Planets have spots along their orbits where the gravity of the star evens out with the gravity of the planet so that things in these spots can just park there. These are Lagrangian Points. Our planet Jupiter has a large number of asteroids leading and following it along its orbit, these are called Trojan asteroids. The Greek camp leads Jupiter by 60 degrees along its orbit and the Trojan camp follows by the same distance. There are as many asteroids in these two camps as there are in the Main Asteroid Belt. No kiddin’.
This means that any gas giant orbiting a G-class star could have large worlds preceding it or following it in its own orbit. That would be far enough away for those worlds to keep their spin and have a molten core of spinning nickel-iron to give them a magnetic field that would keep their atmospheres from being blown away by the stellar wind of the host star.

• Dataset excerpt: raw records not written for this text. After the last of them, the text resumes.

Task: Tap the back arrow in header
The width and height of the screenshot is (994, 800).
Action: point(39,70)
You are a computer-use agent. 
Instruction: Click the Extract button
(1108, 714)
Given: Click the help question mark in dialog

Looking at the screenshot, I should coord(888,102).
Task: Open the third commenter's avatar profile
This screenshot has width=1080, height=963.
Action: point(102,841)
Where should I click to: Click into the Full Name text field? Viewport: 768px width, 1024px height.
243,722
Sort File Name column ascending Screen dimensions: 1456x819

Even if the star HD 108874 doesn’t have such a planet, the Kepler mission has seen a few other gas giants in the Goldilocks Zones of their stars. There is one such world that is over six times the mass of Jupiter, so it could easily hold an Earth-sized planet in one of its Trojan Points.
In time humanity will find such a world and populate it with Benjamin Franklin, Edgar Allen Poe, Einstein, Edison, and Anne Frank and her family. There is a lot of room out there in the stars.
by Gorden Russell
Oh, sorry Bucephalus, I was thinking of Pegasus. Bucephalus is a name from the history of Alexander the Great.
by WLGJR
I suggest tearing down the planets to make such rotating habitats such as Bernal Sphere, Stanford Torus, ONeil cylinders, Bishop Rings ,Banks Orbital or Globus Cassus.
This way more surface area is created and allows larger population.
The population can be less concentrated (spread over many habitats) and minimize the casualty in accidents.
As for “Starships”, I prefer smaller ones (diameter less than 1m) containing uploadees, as accelerating large ships to just a significant fraction of C (not to mention impossible FTL) make impacts with small interstellar dust particles fatal.
Minimize the ship’s size is a crucial development to be made.
The people working at 100YSS should put some effort into study how to deflect these dusts and other possible objects that we may collide with.